- Task description:
Between the line containing "424x318 pixels." and the line containing "You are a computer-use agent. 409x192 pixels." lies a run of lines; give that run again exactly, with both of those lines, and nothing else from the entries below.
********
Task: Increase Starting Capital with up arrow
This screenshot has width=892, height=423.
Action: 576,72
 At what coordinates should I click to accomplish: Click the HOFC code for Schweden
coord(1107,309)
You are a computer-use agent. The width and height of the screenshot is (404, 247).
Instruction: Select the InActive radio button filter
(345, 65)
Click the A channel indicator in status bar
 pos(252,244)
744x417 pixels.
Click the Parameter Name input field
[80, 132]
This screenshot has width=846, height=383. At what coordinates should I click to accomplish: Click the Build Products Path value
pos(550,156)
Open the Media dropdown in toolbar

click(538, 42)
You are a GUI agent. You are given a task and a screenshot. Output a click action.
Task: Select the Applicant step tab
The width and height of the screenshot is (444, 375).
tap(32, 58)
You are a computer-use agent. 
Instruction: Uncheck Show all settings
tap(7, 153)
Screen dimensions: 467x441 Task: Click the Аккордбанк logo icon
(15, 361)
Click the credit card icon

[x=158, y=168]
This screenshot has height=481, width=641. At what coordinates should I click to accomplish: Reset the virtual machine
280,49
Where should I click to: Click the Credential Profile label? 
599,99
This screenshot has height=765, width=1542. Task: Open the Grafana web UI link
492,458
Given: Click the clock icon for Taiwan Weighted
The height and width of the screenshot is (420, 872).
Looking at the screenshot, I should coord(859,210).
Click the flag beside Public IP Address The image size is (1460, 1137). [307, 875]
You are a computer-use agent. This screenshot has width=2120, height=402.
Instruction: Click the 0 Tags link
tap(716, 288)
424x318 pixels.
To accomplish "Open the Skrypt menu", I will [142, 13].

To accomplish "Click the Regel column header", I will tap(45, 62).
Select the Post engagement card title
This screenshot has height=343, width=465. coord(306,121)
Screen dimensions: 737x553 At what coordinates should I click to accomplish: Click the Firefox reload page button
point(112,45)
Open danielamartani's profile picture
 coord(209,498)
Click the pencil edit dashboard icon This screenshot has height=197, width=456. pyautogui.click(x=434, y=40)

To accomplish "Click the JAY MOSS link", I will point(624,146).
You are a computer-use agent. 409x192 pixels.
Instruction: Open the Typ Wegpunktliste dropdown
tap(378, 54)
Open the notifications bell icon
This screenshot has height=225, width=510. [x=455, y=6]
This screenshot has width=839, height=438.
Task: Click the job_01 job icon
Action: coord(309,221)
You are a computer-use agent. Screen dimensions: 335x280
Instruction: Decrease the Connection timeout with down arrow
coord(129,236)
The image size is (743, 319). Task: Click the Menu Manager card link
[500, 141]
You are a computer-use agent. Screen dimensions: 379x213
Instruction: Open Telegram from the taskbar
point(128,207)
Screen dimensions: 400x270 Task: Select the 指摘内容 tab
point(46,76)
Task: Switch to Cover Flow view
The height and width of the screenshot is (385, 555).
********
- Result:
424x318 pixels.
To accomplish "Open the Skrypt menu", I will [142, 13].

To accomplish "Click the Regel column header", I will tap(45, 62).
Select the Post engagement card title
This screenshot has height=343, width=465. coord(306,121)
Screen dimensions: 737x553 At what coordinates should I click to accomplish: Click the Firefox reload page button
point(112,45)
Open danielamartani's profile picture
 coord(209,498)
Click the pencil edit dashboard icon This screenshot has height=197, width=456. pyautogui.click(x=434, y=40)

To accomplish "Click the JAY MOSS link", I will point(624,146).
You are a computer-use agent. 409x192 pixels.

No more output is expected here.